# TASK BRIEF:
Could you retype all of the records exactly, leaving out every picture?

# RECORD SET:
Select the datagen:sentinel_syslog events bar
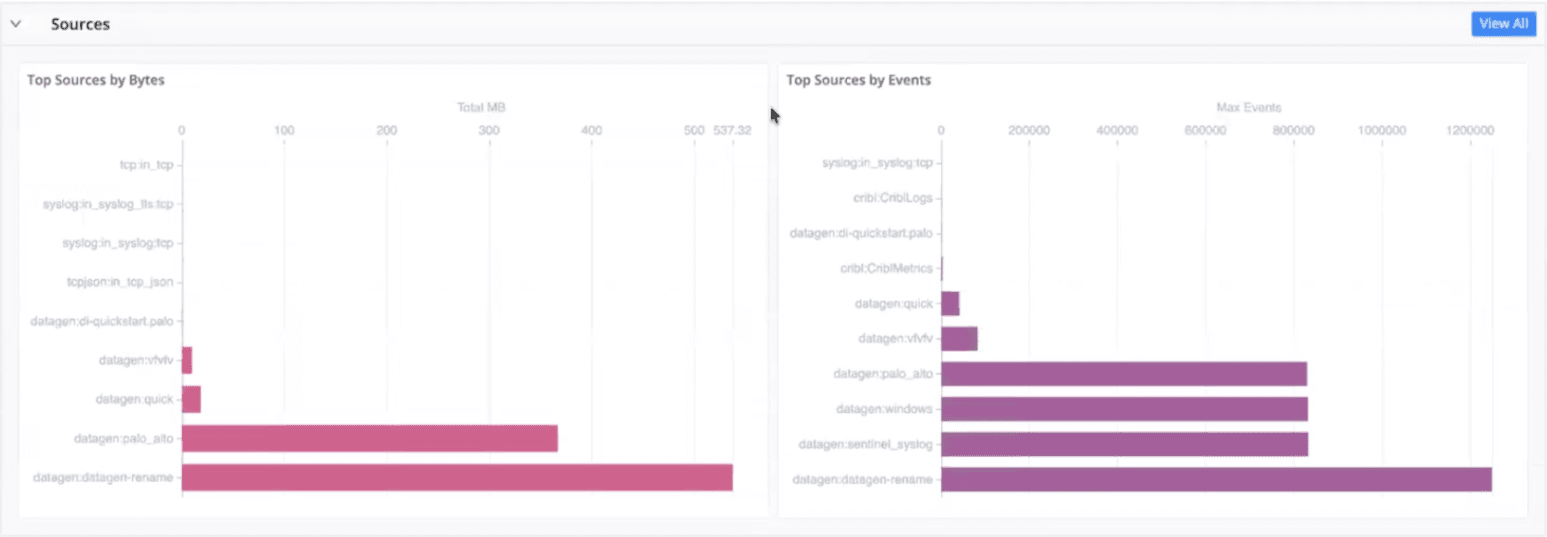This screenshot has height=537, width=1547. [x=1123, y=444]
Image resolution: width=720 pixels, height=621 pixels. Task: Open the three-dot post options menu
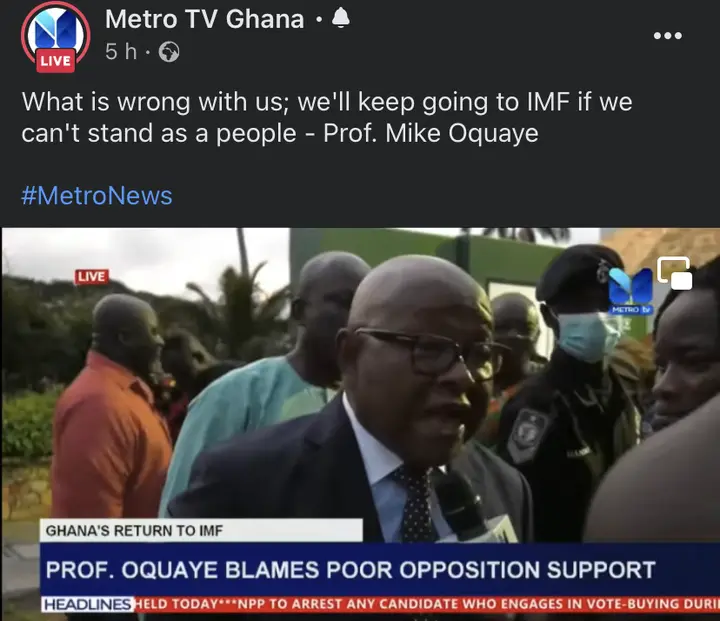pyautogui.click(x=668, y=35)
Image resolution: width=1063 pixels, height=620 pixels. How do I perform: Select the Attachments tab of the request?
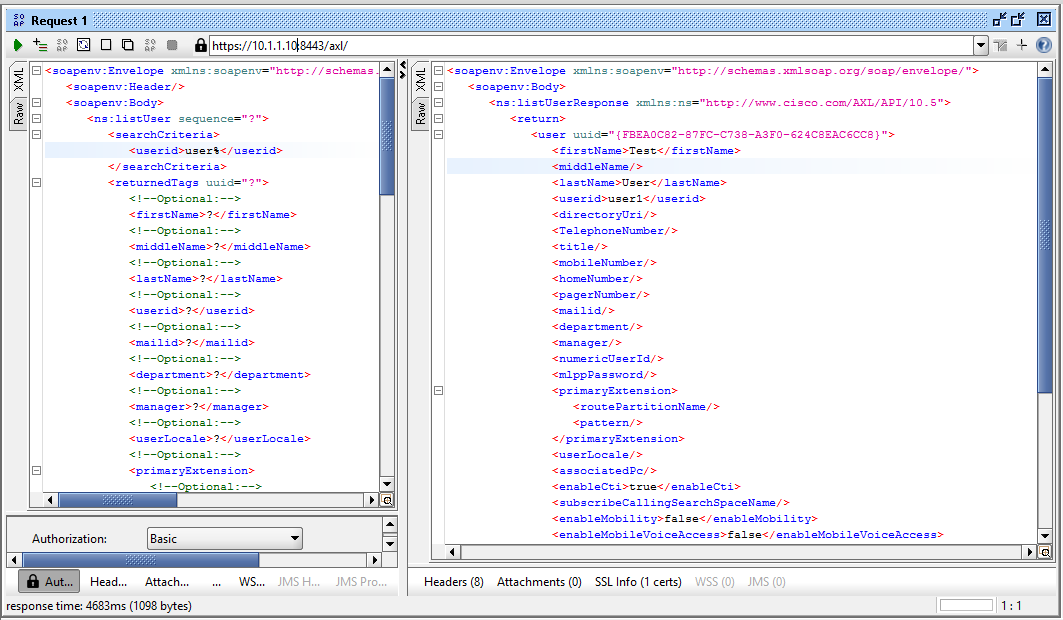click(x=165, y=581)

# EXPECTED ANSWER:
Select the datagen:sentinel_syslog events bar
This screenshot has height=537, width=1547. [x=1123, y=444]
Image resolution: width=720 pixels, height=621 pixels. Task: Open the three-dot post options menu
pyautogui.click(x=668, y=35)
Image resolution: width=1063 pixels, height=620 pixels. How do I perform: Select the Attachments tab of the request?
click(x=165, y=581)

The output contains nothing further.